Herbal Musings with Jenn the Greenmom
I love this plant. It’s not one of the big obvious herbs, like basil or oregano or the other ones we cook with all the time, but it’s very cool.
It’s mostly been hailed in popular culture as sort of an “herbal Prozac” kind of thing—test trials have given better-than-placebo results in treating mild-to-moderate depression, and there is interest in studying its use with kids and teens for whom lots of the standard antidepressants are just plain dangerous. (Honestly, I’m not even going to speak to whether or not St. John's Wort is something anyone should try for this purpose; I leave that to the reader, hopefully in dialogue with that reader's health care provider. Depression is a serious business, with no single “magic bullet” to resolve it; each person needs to seek their own path. So I can only say what I always do: be informed, study and research on your own, and pay attention!)
But it has some other good uses too…
First of all, identification: it looks, in all honesty, like a big sprawly bushy relative of the buttercup, and blooms in late June. Around
It spreads through underground rhizomes, and in a number of places is referred to as a “noxious weed.” It does spread pretty opportunistically. However, we should remember that a “weed” is in the eye of the beholder. One of these months I’ll tackle the humble dandelion, a powerhouse of medicinal goodness…
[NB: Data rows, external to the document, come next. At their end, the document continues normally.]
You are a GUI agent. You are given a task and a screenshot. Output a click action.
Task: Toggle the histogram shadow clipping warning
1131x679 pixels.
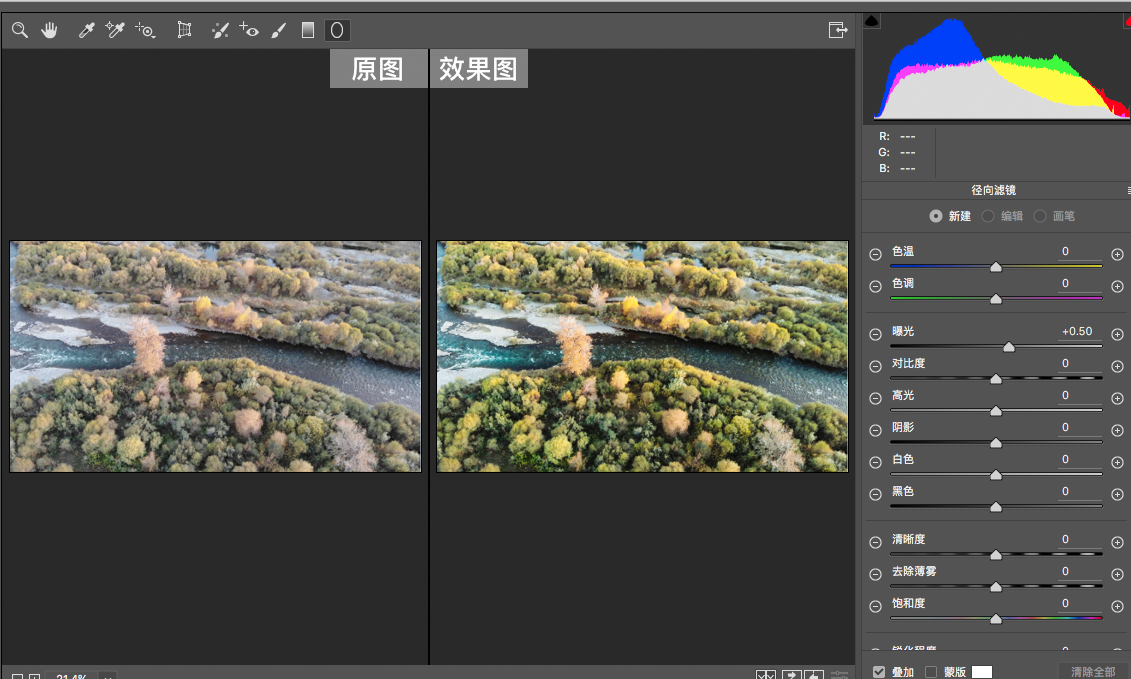pyautogui.click(x=872, y=20)
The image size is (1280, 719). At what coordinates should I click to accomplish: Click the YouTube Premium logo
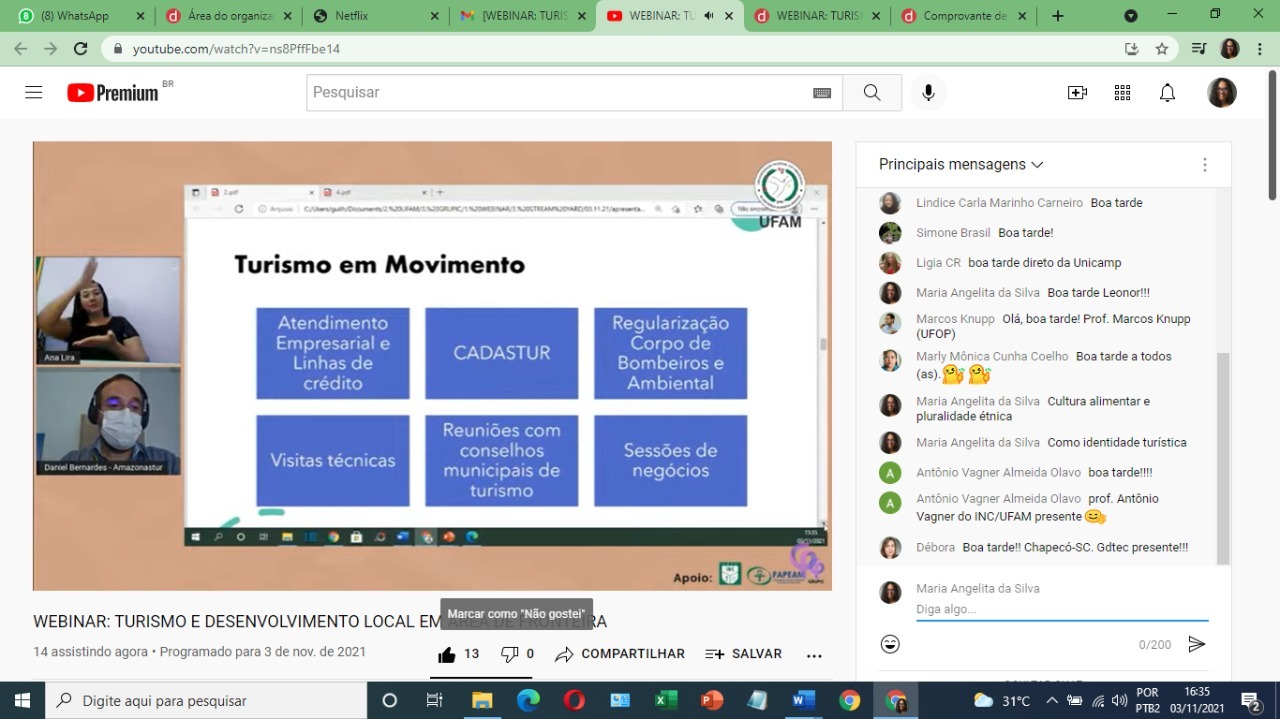click(112, 92)
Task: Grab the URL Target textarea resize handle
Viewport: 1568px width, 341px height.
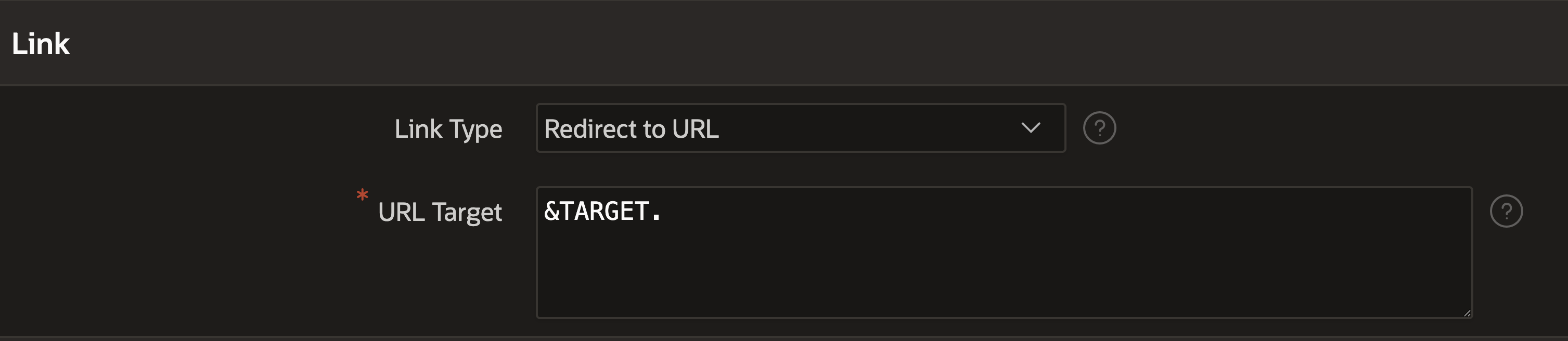Action: pos(1467,313)
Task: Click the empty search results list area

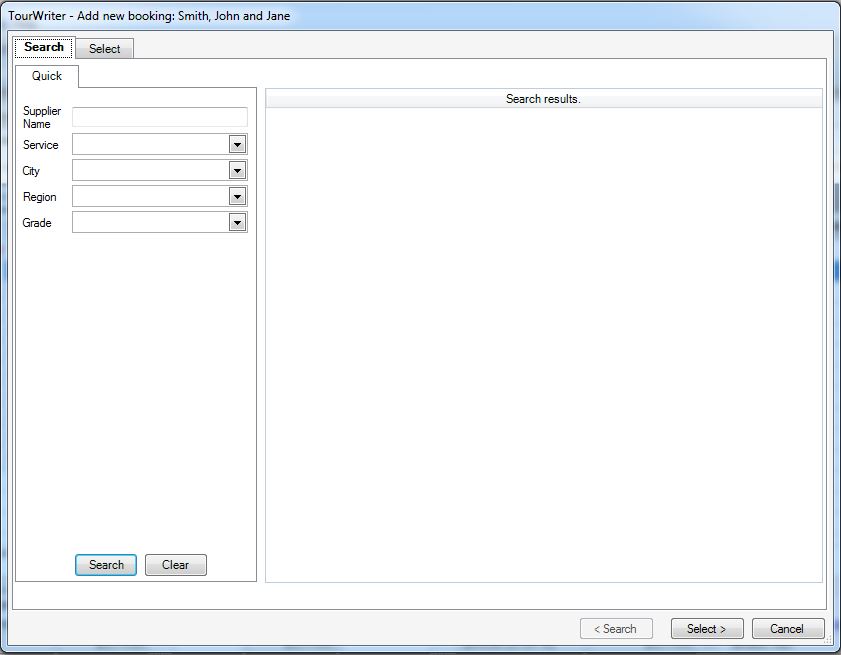Action: pyautogui.click(x=543, y=340)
As with almost any herbal “treatment,” much of the information regarding the effectiveness of St. John’s Wort is all over the board and largely apocryphal. However, given the high incidence of side effects in a lot of pharmacological anti-depressants, its possibilities as an aid for those suffering mild to moderate depression are being studied with some diligence. The few side effects it is reported to have are involved with light-sensitivity and headaches, some gastrointestinal upset, over-sedation, and so forth—you can find more info here. One also needs to watch out for interactions with other herbs and/or drugs…a happy cure-all like chamomile this is not; it’s a powerful plant.
What to do with it?
Well, as with many herbs, you have two real choices: tincture or oil. (Some recommend tea or capsules, but the thing is, you lose most of the hypericin when you dry the plant, so it’s nowhere near as potent.) For tincture, you do flowering tops (as in, flowers with the stems and a couple of leaves around them) in alcohol. For oil, you macerate the flowers only in a neutral oil. I’ve put instructions in other posts, so check them out…the cool thing about this herb, though, is that the results are usually a really pretty red, from the hypericin.
And how to use the oil and tincture? Susun Weed has this to say:
“St. Joan's/John's wort (Hypericum perforatum) This beautiful perennial wildflower may be hated by sheep farmers, but herbalists adore it. The flowering tops are harvested after they begin to bloom (traditionally on Solstice, June 21) and prepared with alcohol, and with oil, to make two of the most useful remedies in my first aid kit. Tincture of St. Joan's wort not only lends one a sunny disposition, it reliably relieves muscle aches, is a powerful anti-viral, and is my first-choice treatment for those with shingles, sciatica, backpain, neuralgia, and headaches including migraines. The usual dose is 1 dropperful (1 ml) as frequently as needed. In extreme pain from a muscle spasm in my thigh, I used a dropperful every twenty minutes for two hours, or until the pain totally subsided. St. Joan's wort oil stops cold sores in their tracks and can even relieve genital herpes symptoms. I use it as a sunscreen. Contrary to popular belief, St. Joan's wort does not cause sun sensitivity - it prevents it. It even prevents burn from radiation therapy. Eases sore muscles, too.”
Susun’s site is full of really interesting info…anyone interested in herbalism, I highly recommend poking around there a bit! There is also a page on Natures Gift with good information on the infused oil. (N.B.—“infused oils”, where the herb is soaked in a neutral oil, are a completely different animal from the “essential oil,” which is distilled from the plant and is much more concentrated. Essential oils are the subject of aromatherapy, which is sort of a different avenue from herbalism, or a sub-avenue, or what-have-you.) Marge at Nature's Gift sells an oil blend called, aptly enough, "Marge's Miracle Blend," a mix of helichrysum, black pepper, and lavandin essential oils diluted in St. John's Wort infused oil, and she has something like a whole page of testimonies from on its fabulousness for almost any body ache and pain you can think of. I haven't used her exact blend, but I've made something pretty close when I had problems with tendonitis, and it did seem to ease things, though I never used it faithfully enough.